Festiwal ambitnej telewizji we Wrocławiu

Czy do Wrocławia przyjadą Greeneway, von Trier i Wenders? Wczoraj w Warszawie powołano do życia nowy festiwal - międzynarodowy przegląd twórczości telewizyjnej

Pierwsza edycja Prix Visionica, czyli wrocławskiego międzynarodowego konkursu i przeglądu europejskich produkcji telewizyjnych, odbędzie się jesienią tego roku albo na wiosnę przyszłego.

Rafał Dutkiewicz, prezydent Wrocławia: - Wszystko zależy od tego, ilu nadawców zgłosi swój udział. Jeśli do jesieni będziemy mieli na liście uczestników kilkanaście poważnych stacji, to zaczynamy już teraz. Zgromadzenie ich to zadanie dla Piotra Krajewskiego, jednego z twórców międzynarodowego sukcesu festiwalu WRO. To on opracował projekt koncepcji festiwalu, choć sam pomysł stworzenia u nas przeglądu twórczości telewizyjnej pochodzi od Jacka Wekslera, szefa TVP Kultura.

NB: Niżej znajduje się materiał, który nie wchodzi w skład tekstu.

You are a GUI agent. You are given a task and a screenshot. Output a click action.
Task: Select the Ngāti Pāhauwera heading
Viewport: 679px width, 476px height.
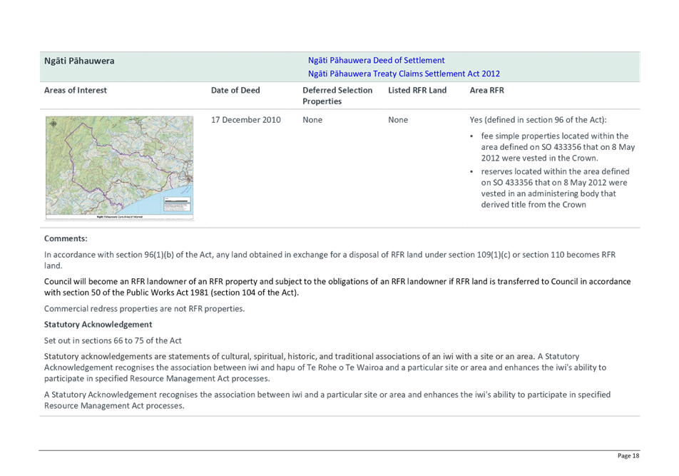point(79,61)
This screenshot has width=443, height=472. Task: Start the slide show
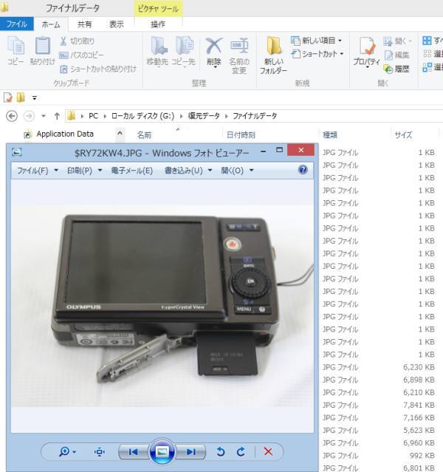click(162, 451)
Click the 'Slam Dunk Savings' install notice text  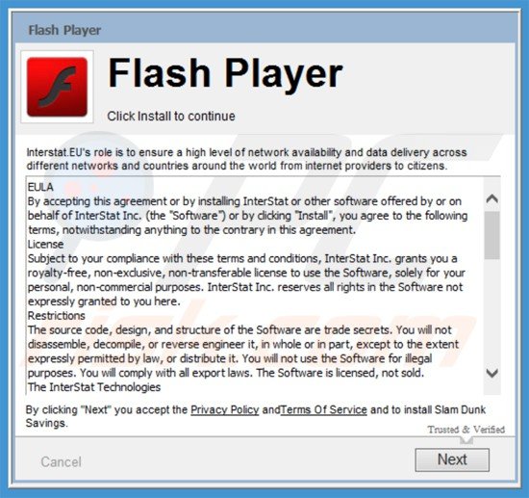(x=256, y=416)
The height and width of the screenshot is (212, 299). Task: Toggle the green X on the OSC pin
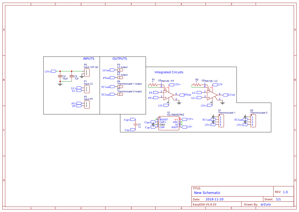pyautogui.click(x=182, y=122)
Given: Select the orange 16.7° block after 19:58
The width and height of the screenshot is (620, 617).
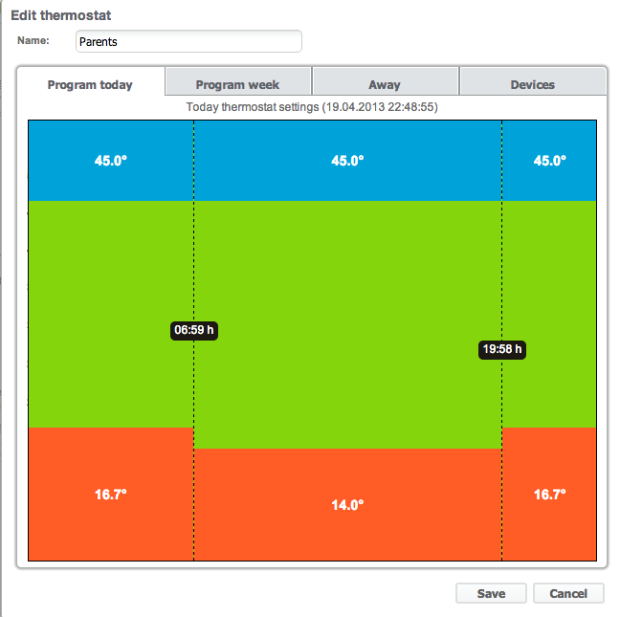Looking at the screenshot, I should click(x=549, y=494).
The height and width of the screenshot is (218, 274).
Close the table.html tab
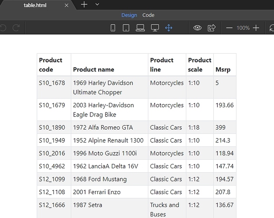coord(66,5)
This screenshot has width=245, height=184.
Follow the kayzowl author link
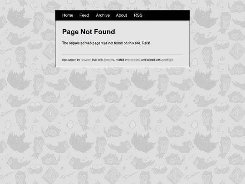[85, 60]
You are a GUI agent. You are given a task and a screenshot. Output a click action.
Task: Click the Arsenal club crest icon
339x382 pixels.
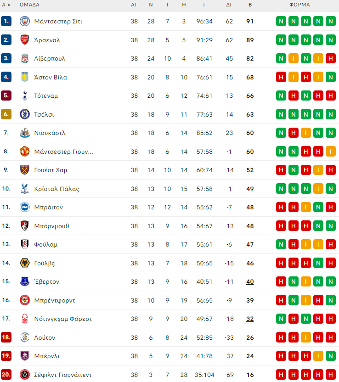coord(24,40)
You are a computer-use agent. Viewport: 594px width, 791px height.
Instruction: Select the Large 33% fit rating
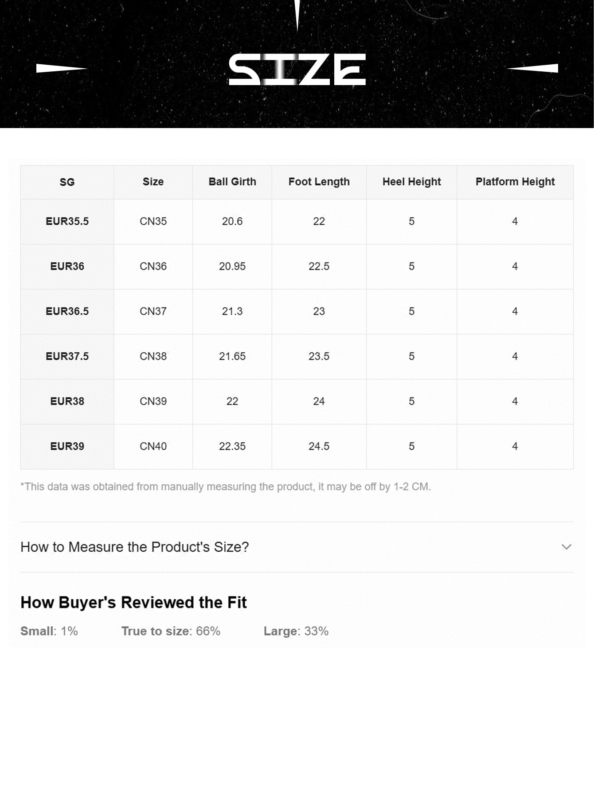296,631
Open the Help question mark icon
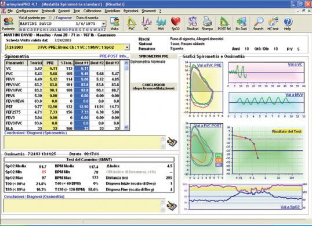 point(287,23)
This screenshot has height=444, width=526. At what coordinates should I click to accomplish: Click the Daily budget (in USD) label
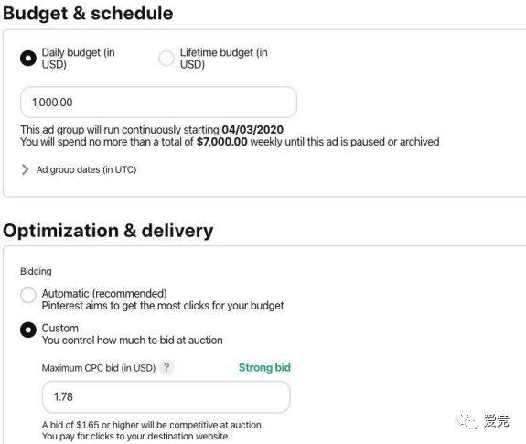tap(78, 58)
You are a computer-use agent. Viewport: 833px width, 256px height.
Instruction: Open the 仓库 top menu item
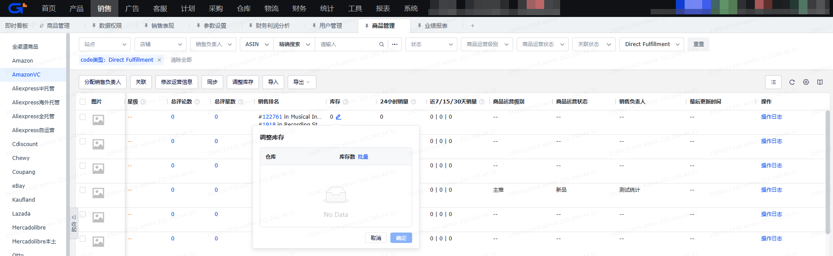[243, 8]
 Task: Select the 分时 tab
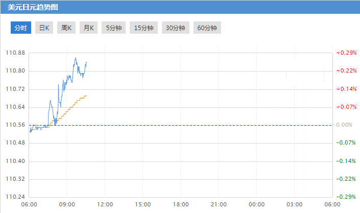click(21, 28)
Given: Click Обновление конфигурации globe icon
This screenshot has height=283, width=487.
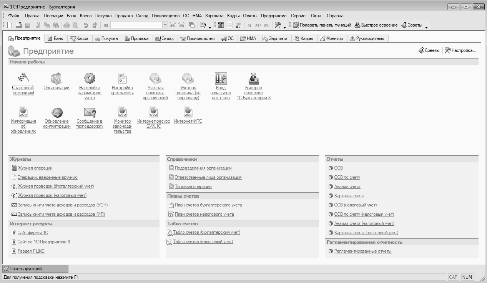Looking at the screenshot, I should pos(57,112).
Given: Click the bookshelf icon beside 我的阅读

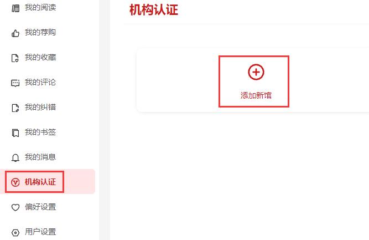Looking at the screenshot, I should point(15,8).
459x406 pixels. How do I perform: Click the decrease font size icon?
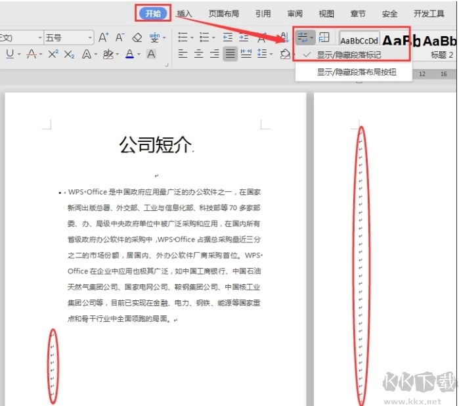coord(120,38)
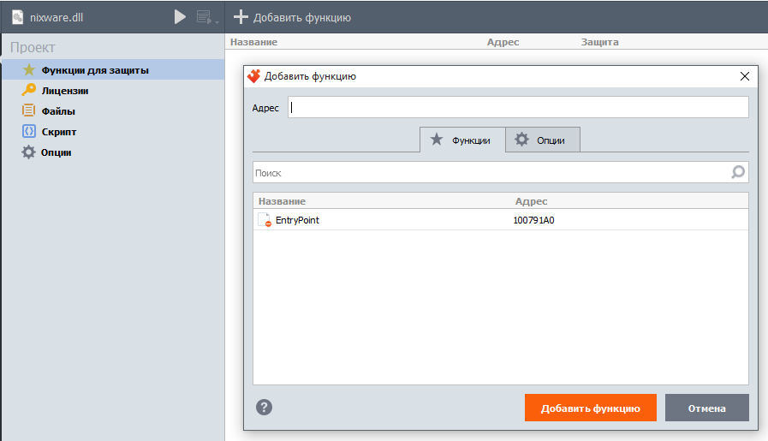This screenshot has height=441, width=768.
Task: Open the Опции section in sidebar
Action: click(56, 152)
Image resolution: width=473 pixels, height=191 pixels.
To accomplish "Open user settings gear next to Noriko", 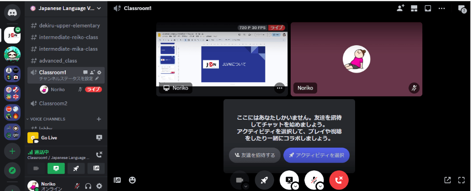I will tap(99, 186).
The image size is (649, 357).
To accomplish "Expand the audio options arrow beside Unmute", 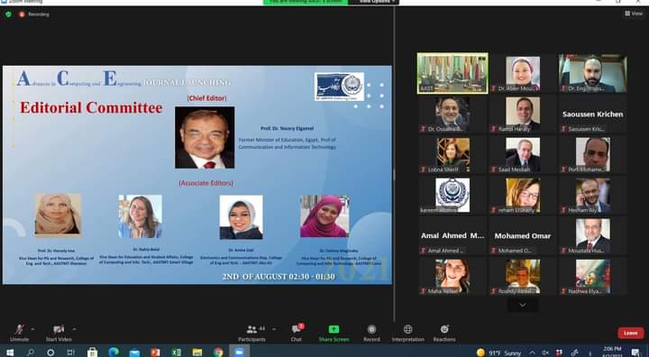I will point(32,329).
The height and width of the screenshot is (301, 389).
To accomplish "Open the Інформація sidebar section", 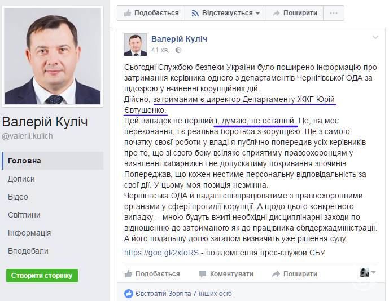I will pos(29,233).
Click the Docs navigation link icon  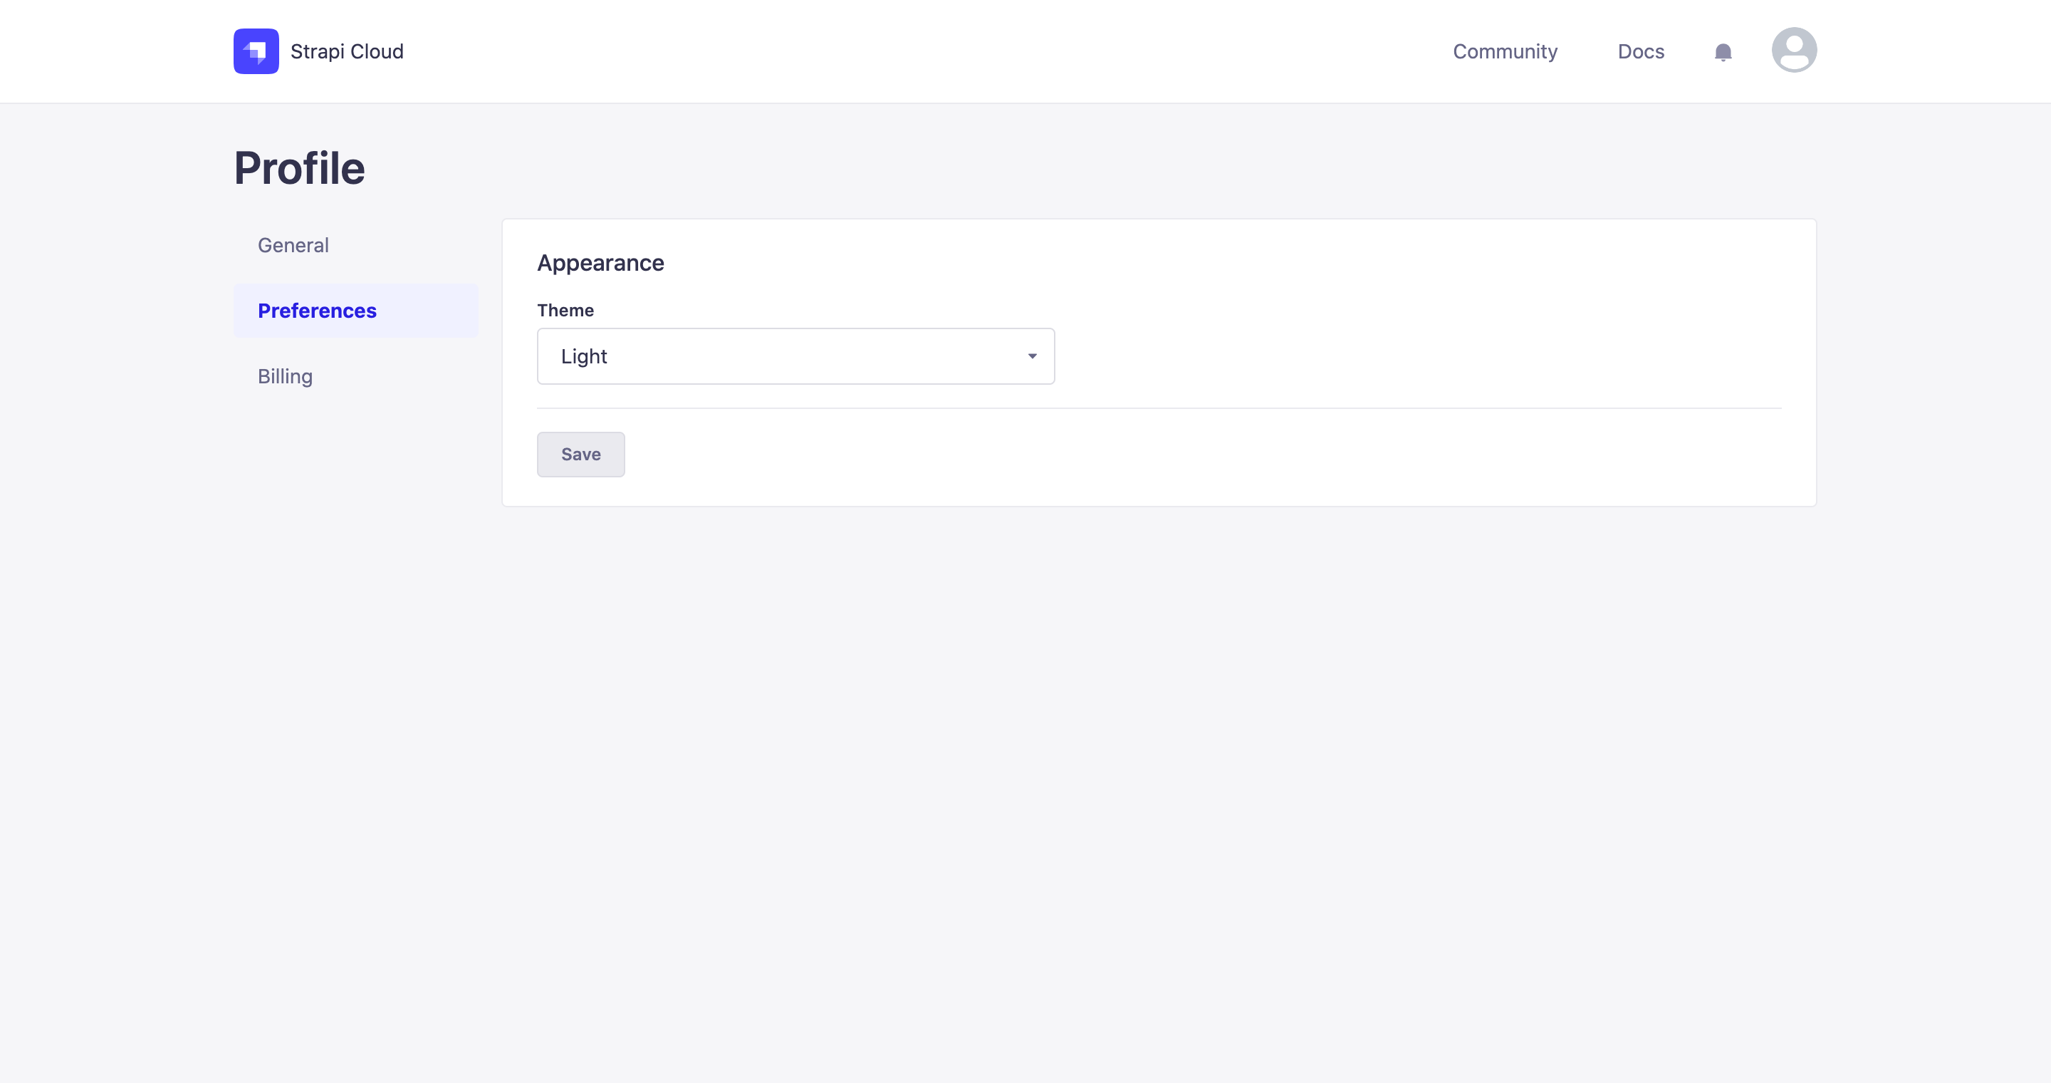[1642, 50]
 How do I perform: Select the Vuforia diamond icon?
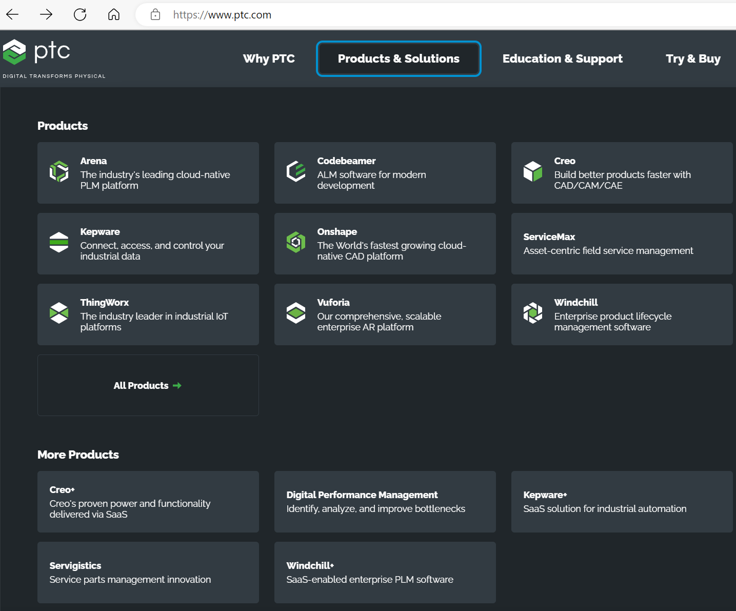click(x=296, y=313)
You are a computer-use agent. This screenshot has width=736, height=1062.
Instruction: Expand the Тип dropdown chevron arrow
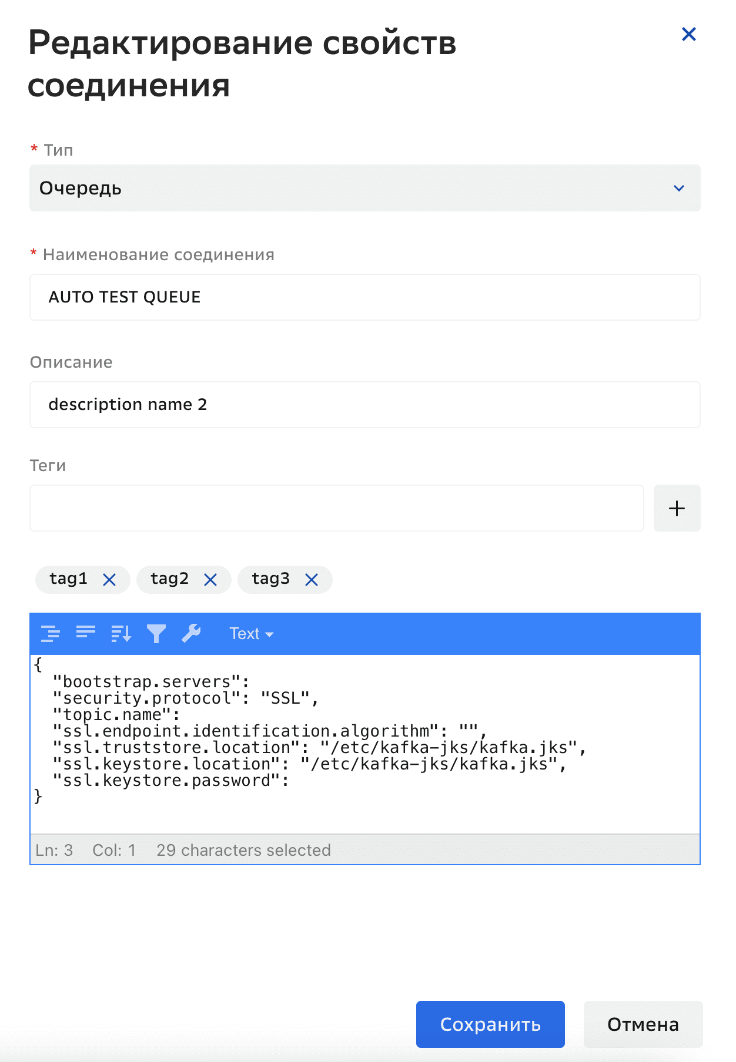679,188
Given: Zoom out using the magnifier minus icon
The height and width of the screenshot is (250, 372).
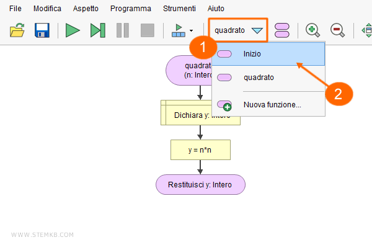Looking at the screenshot, I should point(337,30).
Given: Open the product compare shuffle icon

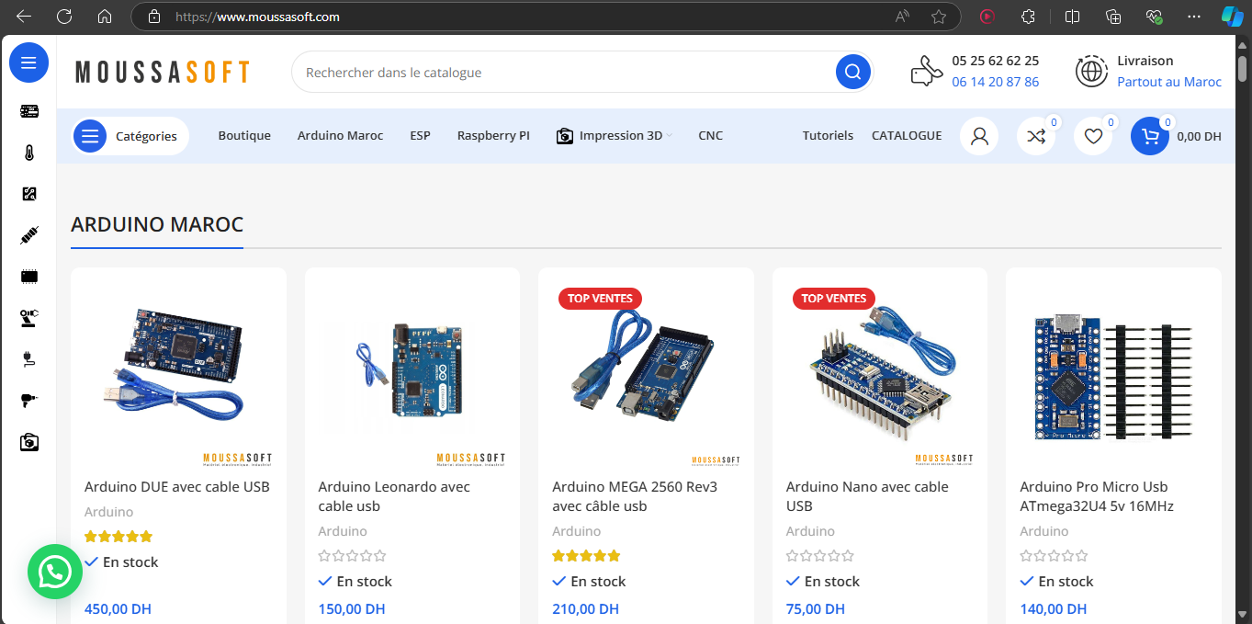Looking at the screenshot, I should 1036,136.
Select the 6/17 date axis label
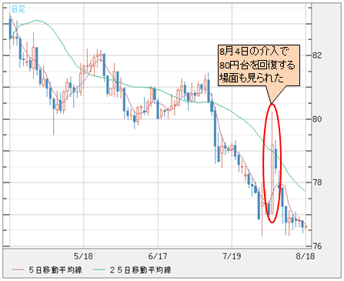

Prix Visionica ma trwać tydzień. W tym roku w budżecie miasta jest dla niej 800 tys. zł. - Telewizja zobowiązała się dać kolejnych kilkaset tysięcy - tłumaczy Dutkiewicz. - Będziemy też szukać sponsorów, by udało się przygotować imprezę na miarę teatralnego Dialogu.

Festiwal powstanie w kooperacji z niemiecko-francuskim kanałem Arte, któremu zależy na wciągnięciu do współpracy także rosyjskiego kanału Kultura. Widzowie zyskają szansę zobaczenia najnowszych produkcji europejskich oraz będą mieli okazję spotkać najważniejszych twórców telewizyjnych. W planach jest zaproszenie do jury najwybitniejszych reżyserów i przeglądy ich twórczości. Wymieniano Wima Wendersa, Larsa von Triera, Petera Greenewaya, a także polskiego zdobywcę Oscara - Zbigniewa Rybczyńskiego. - Liczy się dla nas szansa sprowadzenia do nas różnych telewizji, które pokażą u siebie relacje z Wrocławia - tłumaczy Dutkiewicz. - Chcemy wypromować miasto jako dobre miejsce do powstawania produkcji telewizyjnych.